■ **Data in this exercise**

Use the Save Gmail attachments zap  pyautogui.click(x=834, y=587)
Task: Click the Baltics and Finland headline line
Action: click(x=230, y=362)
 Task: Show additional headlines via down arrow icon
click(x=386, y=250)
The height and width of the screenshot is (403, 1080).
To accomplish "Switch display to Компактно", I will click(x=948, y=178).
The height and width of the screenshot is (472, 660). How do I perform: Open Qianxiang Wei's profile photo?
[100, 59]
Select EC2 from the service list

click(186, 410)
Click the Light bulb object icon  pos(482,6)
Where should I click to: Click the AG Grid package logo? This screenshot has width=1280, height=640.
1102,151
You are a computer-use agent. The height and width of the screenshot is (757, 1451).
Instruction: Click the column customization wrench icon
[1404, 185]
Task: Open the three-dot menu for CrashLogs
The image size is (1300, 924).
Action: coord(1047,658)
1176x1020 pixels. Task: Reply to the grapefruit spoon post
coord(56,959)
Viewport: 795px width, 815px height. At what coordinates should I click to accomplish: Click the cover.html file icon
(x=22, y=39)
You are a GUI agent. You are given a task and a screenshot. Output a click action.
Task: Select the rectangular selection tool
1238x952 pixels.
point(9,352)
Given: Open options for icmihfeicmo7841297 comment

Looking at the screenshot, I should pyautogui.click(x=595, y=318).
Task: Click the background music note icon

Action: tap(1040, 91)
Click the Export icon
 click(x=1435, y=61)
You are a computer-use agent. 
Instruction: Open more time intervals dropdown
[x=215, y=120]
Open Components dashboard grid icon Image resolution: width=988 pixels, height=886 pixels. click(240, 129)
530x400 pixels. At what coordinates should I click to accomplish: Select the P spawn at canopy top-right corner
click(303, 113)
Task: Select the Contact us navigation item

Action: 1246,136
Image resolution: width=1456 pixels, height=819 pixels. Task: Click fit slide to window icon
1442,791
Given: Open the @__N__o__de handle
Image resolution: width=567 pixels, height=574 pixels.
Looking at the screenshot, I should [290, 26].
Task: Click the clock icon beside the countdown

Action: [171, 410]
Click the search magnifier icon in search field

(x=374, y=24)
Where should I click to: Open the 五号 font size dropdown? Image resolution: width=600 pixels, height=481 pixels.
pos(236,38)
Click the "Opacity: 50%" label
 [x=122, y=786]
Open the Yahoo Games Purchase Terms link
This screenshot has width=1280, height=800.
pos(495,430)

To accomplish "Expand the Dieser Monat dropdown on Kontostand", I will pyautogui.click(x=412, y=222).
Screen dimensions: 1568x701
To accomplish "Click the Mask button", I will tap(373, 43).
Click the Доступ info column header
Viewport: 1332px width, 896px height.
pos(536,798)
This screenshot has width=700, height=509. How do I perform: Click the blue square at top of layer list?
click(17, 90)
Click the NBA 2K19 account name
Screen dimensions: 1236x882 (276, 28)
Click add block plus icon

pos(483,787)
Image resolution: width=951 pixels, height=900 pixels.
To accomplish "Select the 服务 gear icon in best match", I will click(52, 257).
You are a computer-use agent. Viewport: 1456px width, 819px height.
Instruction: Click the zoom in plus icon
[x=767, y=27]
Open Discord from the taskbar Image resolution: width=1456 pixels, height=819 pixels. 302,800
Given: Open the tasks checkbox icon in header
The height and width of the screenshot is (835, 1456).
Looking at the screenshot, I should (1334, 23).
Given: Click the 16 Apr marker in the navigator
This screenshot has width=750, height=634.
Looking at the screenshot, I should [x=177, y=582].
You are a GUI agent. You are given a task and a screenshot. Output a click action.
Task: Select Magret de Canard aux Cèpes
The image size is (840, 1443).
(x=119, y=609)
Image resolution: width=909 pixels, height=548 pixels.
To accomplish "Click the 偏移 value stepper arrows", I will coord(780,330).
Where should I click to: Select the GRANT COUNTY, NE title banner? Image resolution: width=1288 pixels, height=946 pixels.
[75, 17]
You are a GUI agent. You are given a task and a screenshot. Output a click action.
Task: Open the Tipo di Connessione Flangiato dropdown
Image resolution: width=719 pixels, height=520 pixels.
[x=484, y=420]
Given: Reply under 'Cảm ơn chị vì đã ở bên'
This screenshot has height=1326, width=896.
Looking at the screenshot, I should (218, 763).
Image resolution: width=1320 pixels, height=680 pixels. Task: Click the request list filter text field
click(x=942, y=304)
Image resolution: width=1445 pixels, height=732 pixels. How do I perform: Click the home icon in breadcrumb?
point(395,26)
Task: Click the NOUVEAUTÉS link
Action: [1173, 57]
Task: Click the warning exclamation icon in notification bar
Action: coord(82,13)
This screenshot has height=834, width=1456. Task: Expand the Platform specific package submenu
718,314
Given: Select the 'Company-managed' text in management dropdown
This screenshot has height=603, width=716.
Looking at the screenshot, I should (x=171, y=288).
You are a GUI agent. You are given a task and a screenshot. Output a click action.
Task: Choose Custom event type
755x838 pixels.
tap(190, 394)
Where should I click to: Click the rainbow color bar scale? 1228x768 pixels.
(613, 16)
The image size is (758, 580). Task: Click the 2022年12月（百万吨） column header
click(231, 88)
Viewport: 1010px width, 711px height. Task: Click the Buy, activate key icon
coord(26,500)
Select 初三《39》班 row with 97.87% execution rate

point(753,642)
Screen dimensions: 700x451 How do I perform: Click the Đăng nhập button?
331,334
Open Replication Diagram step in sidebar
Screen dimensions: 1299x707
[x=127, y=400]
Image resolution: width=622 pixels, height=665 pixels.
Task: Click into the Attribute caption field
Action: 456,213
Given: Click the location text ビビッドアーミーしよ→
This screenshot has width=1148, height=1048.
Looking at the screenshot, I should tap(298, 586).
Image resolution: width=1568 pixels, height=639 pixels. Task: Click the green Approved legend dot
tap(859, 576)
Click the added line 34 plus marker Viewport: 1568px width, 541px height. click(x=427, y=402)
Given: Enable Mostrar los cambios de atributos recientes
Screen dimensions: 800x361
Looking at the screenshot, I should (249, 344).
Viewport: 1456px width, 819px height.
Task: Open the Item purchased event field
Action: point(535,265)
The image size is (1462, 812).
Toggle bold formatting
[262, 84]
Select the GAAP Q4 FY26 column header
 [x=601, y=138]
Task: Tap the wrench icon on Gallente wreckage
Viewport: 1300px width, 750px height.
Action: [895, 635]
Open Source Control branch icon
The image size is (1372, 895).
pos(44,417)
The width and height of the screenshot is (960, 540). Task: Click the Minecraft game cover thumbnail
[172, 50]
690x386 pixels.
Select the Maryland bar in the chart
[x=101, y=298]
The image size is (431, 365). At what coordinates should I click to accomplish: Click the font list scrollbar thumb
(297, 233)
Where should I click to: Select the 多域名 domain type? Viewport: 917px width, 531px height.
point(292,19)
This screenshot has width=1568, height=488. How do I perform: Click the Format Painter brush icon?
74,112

■ **Instructions for the task**
Put all of the entries above into a numbered list, omitting any blank lines.

■ **Answer to the problem**
1. Use the Save Gmail attachments zap  pyautogui.click(x=834, y=587)
2. Task: Click the Baltics and Finland headline line
3. Action: click(x=230, y=362)
4.  Task: Show additional headlines via down arrow icon
5. click(x=386, y=250)
6. The height and width of the screenshot is (403, 1080).
7. To accomplish "Switch display to Компактно", I will click(x=948, y=178).
8. The height and width of the screenshot is (472, 660). How do I perform: Open Qianxiang Wei's profile photo?
9. [100, 59]
10. Select EC2 from the service list
11. click(186, 410)
12. Click the Light bulb object icon  pos(482,6)
13. Where should I click to: Click the AG Grid package logo? This screenshot has width=1280, height=640.
14. 1102,151
15. You are a computer-use agent. The height and width of the screenshot is (757, 1451).
16. Instruction: Click the column customization wrench icon
17. [1404, 185]
18. Task: Open the three-dot menu for CrashLogs
19. The image size is (1300, 924).
20. Action: coord(1047,658)
21. 1176x1020 pixels. Task: Reply to the grapefruit spoon post
22. coord(56,959)
23. Viewport: 795px width, 815px height. At what coordinates should I click to accomplish: Click the cover.html file icon
24. (x=22, y=39)
25. You are a GUI agent. You are given a task and a screenshot. Output a click action.
26. Task: Select the rectangular selection tool
27. 1238x952 pixels.
28. point(9,352)
29. Given: Open options for icmihfeicmo7841297 comment
30. Looking at the screenshot, I should pyautogui.click(x=595, y=318).
31. Task: Click the background music note icon
32. Action: tap(1040, 91)
33. Click the Export icon
34.  click(x=1435, y=61)
35. You are a computer-use agent. 
36. Instruction: Open more time intervals dropdown
37. [x=215, y=120]
38. Open Components dashboard grid icon Image resolution: width=988 pixels, height=886 pixels. click(240, 129)
39. 530x400 pixels. At what coordinates should I click to accomplish: Select the P spawn at canopy top-right corner
40. click(303, 113)
41. Task: Select the Contact us navigation item
42. Action: 1246,136
43. Image resolution: width=1456 pixels, height=819 pixels. Task: Click fit slide to window icon
44. 1442,791
45. Given: Open the @__N__o__de handle
46. Image resolution: width=567 pixels, height=574 pixels.
47. Looking at the screenshot, I should [290, 26].
48. Task: Click the clock icon beside the countdown
49. Action: [171, 410]
50. Click the search magnifier icon in search field
51. (x=374, y=24)
52. Where should I click to: Open the 五号 font size dropdown? Image resolution: width=600 pixels, height=481 pixels.
53. pos(236,38)
54. Click the "Opacity: 50%" label
55.  [x=122, y=786]
56. Open the Yahoo Games Purchase Terms link
57. This screenshot has width=1280, height=800.
58. pos(495,430)
59. To accomplish "Expand the Dieser Monat dropdown on Kontostand", I will pyautogui.click(x=412, y=222).
60. Screen dimensions: 1568x701
61. To accomplish "Click the Mask button", I will tap(373, 43).
62. Click the Доступ info column header
63. Viewport: 1332px width, 896px height.
64. pos(536,798)
65. This screenshot has width=700, height=509. How do I perform: Click the blue square at top of layer list?
66. click(17, 90)
67. Click the NBA 2K19 account name
68. Screen dimensions: 1236x882 (276, 28)
69. Click add block plus icon
70. pos(483,787)
71. Image resolution: width=951 pixels, height=900 pixels.
72. To accomplish "Select the 服务 gear icon in best match", I will click(52, 257).
73. You are a computer-use agent. Viewport: 1456px width, 819px height.
74. Instruction: Click the zoom in plus icon
75. [x=767, y=27]
76. Open Discord from the taskbar Image resolution: width=1456 pixels, height=819 pixels. 302,800
77. Given: Open the tasks checkbox icon in header
78. The height and width of the screenshot is (835, 1456).
79. Looking at the screenshot, I should (1334, 23).
80. Given: Click the 16 Apr marker in the navigator
81. This screenshot has width=750, height=634.
82. Looking at the screenshot, I should [x=177, y=582].
83. You are a GUI agent. You are given a task and a screenshot. Output a click action.
84. Task: Select Magret de Canard aux Cèpes
85. The image size is (840, 1443).
86. (x=119, y=609)
87. Image resolution: width=909 pixels, height=548 pixels.
88. To accomplish "Click the 偏移 value stepper arrows", I will coord(780,330).
89. Where should I click to: Select the GRANT COUNTY, NE title banner? Image resolution: width=1288 pixels, height=946 pixels.
90. [75, 17]
91. You are a GUI agent. You are given a task and a screenshot. Output a click action.
92. Task: Open the Tipo di Connessione Flangiato dropdown
93. Image resolution: width=719 pixels, height=520 pixels.
94. [x=484, y=420]
95. Given: Reply under 'Cảm ơn chị vì đã ở bên'
96. This screenshot has height=1326, width=896.
97. Looking at the screenshot, I should (218, 763).
98. Image resolution: width=1320 pixels, height=680 pixels. Task: Click the request list filter text field
99. click(x=942, y=304)
100. Image resolution: width=1445 pixels, height=732 pixels. How do I perform: Click the home icon in breadcrumb?
101. point(395,26)
102. Task: Click the NOUVEAUTÉS link
103. Action: [1173, 57]
104. Task: Click the warning exclamation icon in notification bar
105. Action: coord(82,13)
106. This screenshot has height=834, width=1456. Task: Expand the Platform specific package submenu
107. 718,314
108. Given: Select the 'Company-managed' text in management dropdown
109. This screenshot has height=603, width=716.
110. Looking at the screenshot, I should (x=171, y=288).
111. You are a GUI agent. You are given a task and a screenshot. Output a click action.
112. Task: Choose Custom event type
113. 755x838 pixels.
114. tap(190, 394)
115. Where should I click to: Click the rainbow color bar scale? 1228x768 pixels.
116. (613, 16)
117. The image size is (758, 580). Task: Click the 2022年12月（百万吨） column header
118. click(231, 88)
119. Viewport: 1010px width, 711px height. Task: Click the Buy, activate key icon
120. coord(26,500)
121. Select 初三《39》班 row with 97.87% execution rate
122. point(753,642)
123. Screen dimensions: 700x451 How do I perform: Click the Đăng nhập button?
124. 331,334
125. Open Replication Diagram step in sidebar
126. Screen dimensions: 1299x707
127. [x=127, y=400]
128. Image resolution: width=622 pixels, height=665 pixels.
129. Task: Click into the Attribute caption field
130. Action: 456,213
131. Given: Click the location text ビビッドアーミーしよ→
132. This screenshot has width=1148, height=1048.
133. Looking at the screenshot, I should tap(298, 586).
134. Image resolution: width=1568 pixels, height=639 pixels. Task: Click the green Approved legend dot
135. tap(859, 576)
136. Click the added line 34 plus marker Viewport: 1568px width, 541px height. click(x=427, y=402)
137. Given: Enable Mostrar los cambios de atributos recientes
138. Screen dimensions: 800x361
139. Looking at the screenshot, I should (249, 344).
140. Viewport: 1456px width, 819px height.
141. Task: Open the Item purchased event field
142. Action: point(535,265)
143. The image size is (1462, 812).
144. Toggle bold formatting
145. [262, 84]
146. Select the GAAP Q4 FY26 column header
147.  [x=601, y=138]
148. Task: Tap the wrench icon on Gallente wreckage
149. Viewport: 1300px width, 750px height.
150. Action: [895, 635]
151. Open Source Control branch icon
152. The image size is (1372, 895).
153. pos(44,417)
154. The width and height of the screenshot is (960, 540). Task: Click the Minecraft game cover thumbnail
155. [172, 50]
156. 690x386 pixels.
157. Select the Maryland bar in the chart
158. [x=101, y=298]
159. The image size is (431, 365). At what coordinates should I click to accomplish: Click the font list scrollbar thumb
160. (297, 233)
161. Where should I click to: Select the 多域名 domain type? Viewport: 917px width, 531px height.
162. point(292,19)
163. This screenshot has width=1568, height=488. How do I perform: Click the Format Painter brush icon?
164. 74,112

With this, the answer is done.